Szkoda, bo miałam tam duży ekran i mój wybór zdjęć do postów nie był aż tak przypadkowy... Dobrze widziałam, czy zdjęcie jest wyraźne czy wszystko to, co chciałam na nim pokazać tam właśnie jest...
Teraz "pracuję" na maleńkim netbooku (pewnie źle to napisałam) i jest to dla mnie jak na razie duuuuuuuuże wyzwanie...
Wracając do sedna sprawy, to w międzyczasie przygotowałam kilka przedmiotów decu, które czekają teraz na cieniowanie, może także patynowanie i oczywiście końcowe lakierowanie.
Muszę zerknąć na blog Szuflady, do kiedy jest to słodyczowe wyzwanie, bo przygotowane przeze mnie wieszaczki mają na sobie motywy cukiernicze:)

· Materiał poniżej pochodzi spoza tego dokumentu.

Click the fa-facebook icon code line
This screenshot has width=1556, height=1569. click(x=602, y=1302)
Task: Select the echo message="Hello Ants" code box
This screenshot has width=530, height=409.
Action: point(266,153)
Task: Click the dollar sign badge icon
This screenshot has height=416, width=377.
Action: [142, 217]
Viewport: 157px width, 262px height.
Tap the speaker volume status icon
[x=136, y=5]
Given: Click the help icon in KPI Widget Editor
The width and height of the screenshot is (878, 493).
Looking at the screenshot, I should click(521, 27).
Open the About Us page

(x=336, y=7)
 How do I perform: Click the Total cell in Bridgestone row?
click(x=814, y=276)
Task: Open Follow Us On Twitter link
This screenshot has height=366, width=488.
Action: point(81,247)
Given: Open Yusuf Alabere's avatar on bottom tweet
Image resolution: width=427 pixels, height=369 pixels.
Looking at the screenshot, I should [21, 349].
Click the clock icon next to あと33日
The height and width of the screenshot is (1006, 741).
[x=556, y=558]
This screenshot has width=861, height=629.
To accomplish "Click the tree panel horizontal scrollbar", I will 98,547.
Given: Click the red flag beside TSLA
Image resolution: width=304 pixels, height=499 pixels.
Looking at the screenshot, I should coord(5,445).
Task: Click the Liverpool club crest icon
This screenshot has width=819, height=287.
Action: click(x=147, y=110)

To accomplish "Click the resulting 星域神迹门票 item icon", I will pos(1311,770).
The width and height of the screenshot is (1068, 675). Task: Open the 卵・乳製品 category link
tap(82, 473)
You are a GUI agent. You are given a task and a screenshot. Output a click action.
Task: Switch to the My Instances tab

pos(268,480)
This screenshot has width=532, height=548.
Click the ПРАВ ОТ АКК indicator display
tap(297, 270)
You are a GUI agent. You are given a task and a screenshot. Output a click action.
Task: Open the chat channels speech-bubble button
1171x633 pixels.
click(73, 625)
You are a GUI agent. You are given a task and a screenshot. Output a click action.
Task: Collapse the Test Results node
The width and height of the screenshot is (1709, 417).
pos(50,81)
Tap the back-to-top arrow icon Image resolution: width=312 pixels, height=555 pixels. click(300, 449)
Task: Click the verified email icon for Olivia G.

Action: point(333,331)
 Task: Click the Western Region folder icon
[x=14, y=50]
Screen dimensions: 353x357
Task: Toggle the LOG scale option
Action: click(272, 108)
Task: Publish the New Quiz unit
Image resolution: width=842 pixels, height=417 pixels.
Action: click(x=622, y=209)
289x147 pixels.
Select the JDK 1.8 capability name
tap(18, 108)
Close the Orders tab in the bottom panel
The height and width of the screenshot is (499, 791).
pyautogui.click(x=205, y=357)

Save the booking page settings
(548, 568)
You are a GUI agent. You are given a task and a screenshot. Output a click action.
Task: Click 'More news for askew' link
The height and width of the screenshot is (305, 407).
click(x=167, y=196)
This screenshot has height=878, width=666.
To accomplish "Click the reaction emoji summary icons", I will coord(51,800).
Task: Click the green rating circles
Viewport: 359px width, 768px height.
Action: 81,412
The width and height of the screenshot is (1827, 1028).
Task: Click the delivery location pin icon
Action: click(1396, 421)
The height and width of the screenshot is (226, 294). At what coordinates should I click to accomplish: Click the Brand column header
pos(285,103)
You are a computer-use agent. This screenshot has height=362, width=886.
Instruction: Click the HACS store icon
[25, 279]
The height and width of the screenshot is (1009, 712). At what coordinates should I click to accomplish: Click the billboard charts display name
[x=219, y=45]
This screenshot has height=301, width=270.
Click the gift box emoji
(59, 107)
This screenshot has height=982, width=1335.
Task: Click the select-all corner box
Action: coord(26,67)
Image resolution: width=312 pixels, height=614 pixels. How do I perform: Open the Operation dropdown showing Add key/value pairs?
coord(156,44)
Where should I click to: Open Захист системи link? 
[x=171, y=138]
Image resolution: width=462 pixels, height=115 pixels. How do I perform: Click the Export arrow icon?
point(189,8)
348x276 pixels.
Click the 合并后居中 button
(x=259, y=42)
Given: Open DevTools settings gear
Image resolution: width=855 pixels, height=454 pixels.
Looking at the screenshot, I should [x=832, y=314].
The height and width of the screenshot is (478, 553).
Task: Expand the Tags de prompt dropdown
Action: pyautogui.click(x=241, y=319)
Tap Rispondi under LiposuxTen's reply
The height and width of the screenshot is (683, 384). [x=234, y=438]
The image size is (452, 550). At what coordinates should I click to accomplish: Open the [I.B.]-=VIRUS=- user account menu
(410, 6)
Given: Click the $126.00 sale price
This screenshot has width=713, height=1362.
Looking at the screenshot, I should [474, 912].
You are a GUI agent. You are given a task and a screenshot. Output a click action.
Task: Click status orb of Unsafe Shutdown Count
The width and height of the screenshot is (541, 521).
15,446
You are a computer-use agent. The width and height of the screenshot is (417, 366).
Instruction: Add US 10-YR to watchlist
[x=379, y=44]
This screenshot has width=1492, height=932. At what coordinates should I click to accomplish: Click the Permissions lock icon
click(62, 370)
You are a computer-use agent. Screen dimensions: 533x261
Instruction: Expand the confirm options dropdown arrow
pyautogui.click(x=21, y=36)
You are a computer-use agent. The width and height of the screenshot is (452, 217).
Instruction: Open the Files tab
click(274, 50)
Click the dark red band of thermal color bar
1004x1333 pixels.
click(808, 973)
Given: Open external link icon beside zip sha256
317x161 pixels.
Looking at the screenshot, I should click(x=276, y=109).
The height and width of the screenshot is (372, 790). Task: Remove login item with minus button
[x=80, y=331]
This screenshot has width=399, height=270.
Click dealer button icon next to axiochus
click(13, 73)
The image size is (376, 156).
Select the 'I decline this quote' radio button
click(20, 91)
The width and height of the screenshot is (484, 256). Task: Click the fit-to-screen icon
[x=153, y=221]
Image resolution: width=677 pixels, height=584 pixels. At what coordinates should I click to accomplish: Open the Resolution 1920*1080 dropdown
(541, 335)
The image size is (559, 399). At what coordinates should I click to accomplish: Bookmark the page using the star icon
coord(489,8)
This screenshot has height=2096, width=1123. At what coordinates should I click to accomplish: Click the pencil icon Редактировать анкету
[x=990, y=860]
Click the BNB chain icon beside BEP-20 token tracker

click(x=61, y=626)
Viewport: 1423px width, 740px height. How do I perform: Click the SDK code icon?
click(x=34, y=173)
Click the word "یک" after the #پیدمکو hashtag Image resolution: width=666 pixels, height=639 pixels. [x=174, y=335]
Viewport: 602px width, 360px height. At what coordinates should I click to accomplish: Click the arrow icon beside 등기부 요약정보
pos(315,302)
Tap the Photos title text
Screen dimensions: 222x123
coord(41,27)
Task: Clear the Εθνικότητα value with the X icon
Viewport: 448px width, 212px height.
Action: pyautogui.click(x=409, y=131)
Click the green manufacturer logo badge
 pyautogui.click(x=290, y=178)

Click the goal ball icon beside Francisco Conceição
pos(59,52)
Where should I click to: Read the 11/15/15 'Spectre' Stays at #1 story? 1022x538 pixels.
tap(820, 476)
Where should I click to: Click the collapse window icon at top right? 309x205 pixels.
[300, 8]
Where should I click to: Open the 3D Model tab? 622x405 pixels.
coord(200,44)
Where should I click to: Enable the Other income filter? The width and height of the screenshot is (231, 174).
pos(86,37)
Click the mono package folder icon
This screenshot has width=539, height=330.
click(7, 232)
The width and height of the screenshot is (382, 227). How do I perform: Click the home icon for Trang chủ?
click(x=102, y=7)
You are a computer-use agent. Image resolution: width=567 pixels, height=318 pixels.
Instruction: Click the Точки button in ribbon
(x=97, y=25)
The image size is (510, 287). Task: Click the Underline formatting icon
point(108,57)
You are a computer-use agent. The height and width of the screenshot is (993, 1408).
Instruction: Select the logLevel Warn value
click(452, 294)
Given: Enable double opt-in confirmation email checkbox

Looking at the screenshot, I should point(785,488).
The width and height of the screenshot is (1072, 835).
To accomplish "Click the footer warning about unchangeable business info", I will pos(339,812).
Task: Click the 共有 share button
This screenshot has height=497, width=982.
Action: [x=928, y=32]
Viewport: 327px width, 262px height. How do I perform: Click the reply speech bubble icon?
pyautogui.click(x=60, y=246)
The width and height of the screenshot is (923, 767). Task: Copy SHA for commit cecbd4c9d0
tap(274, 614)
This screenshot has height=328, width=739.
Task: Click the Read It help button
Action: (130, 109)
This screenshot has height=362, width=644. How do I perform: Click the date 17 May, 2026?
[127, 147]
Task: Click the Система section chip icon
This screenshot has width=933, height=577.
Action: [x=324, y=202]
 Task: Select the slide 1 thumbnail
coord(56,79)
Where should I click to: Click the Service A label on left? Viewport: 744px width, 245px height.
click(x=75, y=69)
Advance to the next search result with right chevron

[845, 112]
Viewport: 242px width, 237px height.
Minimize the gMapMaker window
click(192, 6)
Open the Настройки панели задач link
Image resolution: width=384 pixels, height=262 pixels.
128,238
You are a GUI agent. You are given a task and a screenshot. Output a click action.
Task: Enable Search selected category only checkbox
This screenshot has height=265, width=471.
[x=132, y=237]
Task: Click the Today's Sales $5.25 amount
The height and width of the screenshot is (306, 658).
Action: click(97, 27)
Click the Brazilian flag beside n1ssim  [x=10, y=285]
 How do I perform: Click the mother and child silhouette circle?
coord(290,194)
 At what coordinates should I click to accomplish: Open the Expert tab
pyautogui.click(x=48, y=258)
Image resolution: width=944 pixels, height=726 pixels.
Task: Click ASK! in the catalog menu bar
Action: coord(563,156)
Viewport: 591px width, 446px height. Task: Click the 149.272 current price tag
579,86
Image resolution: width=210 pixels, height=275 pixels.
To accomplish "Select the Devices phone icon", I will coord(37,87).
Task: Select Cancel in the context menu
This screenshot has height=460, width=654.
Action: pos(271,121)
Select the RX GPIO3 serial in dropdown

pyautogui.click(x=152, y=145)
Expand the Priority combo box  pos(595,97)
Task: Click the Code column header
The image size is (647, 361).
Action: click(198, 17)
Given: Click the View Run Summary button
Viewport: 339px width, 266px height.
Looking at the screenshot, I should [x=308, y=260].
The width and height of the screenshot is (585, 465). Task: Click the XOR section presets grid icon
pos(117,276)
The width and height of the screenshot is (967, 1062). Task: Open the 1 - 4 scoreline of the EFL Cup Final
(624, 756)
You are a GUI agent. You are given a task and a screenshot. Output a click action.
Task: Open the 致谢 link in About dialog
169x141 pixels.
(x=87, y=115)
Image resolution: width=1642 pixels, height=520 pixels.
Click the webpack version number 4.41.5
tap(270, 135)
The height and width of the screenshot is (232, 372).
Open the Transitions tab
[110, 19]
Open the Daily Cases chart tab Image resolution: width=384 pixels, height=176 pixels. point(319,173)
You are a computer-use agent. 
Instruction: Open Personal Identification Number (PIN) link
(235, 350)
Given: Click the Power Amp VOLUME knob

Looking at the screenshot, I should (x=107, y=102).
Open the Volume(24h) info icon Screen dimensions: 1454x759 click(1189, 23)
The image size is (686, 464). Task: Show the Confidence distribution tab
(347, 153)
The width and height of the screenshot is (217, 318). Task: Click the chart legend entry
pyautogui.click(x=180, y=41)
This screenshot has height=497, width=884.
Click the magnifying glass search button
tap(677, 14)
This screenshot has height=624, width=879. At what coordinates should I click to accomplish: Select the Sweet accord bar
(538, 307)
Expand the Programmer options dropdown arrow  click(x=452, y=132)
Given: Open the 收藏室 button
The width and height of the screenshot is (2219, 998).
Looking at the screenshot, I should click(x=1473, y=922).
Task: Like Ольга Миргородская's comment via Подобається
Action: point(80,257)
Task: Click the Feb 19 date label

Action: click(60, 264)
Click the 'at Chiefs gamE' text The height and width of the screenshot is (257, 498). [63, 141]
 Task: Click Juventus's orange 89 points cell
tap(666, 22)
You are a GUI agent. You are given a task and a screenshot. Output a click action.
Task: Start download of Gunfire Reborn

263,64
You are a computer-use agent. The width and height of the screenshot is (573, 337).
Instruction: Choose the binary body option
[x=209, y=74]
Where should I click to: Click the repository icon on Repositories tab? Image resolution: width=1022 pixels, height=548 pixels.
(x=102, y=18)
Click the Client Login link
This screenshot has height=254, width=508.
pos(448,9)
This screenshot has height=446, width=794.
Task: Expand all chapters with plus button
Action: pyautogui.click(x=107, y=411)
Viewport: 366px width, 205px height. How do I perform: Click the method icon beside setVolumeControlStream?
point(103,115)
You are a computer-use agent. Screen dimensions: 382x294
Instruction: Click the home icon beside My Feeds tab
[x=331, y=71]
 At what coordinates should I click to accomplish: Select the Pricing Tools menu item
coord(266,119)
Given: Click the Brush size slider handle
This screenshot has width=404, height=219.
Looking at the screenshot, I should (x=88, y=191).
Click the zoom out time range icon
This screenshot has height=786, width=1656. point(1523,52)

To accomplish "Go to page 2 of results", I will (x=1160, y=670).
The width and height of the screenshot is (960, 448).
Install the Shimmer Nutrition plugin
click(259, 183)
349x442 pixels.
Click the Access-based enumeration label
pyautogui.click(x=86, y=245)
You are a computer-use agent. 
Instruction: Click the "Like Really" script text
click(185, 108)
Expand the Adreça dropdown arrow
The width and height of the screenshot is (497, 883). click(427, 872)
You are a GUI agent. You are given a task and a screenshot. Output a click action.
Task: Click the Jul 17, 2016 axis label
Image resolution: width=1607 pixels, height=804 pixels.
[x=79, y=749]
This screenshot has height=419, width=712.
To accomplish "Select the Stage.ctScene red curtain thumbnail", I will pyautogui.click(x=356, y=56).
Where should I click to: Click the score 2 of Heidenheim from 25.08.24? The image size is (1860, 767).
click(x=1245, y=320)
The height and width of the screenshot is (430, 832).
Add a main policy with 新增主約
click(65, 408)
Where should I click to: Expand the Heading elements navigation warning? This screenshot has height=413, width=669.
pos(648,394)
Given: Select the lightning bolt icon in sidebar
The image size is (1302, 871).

Właśnie sprawdziłam...Linki do zdjęć z pracami wyzwaniowymi można zamieszczać do 29 lipca, więc chyba się wyrobię:)
Nie potrafię się uwolnić od róż (choć prawda jest taka, że nawet nie próbuję), więc większość moich decu prac jest właśnie z tym motywem na dodatek z dominującym kolorem różowym...
Chyba na starość odzywa się we mnie mała dziewczynka hihihihi...
W poniedziałek listonosz przyniósł mi przesyłkę od Modrak a w niej nagrodę wyróżnienie za moją ramkę przygotowaną na Modrakowe wyzwanie "Trzy kolory".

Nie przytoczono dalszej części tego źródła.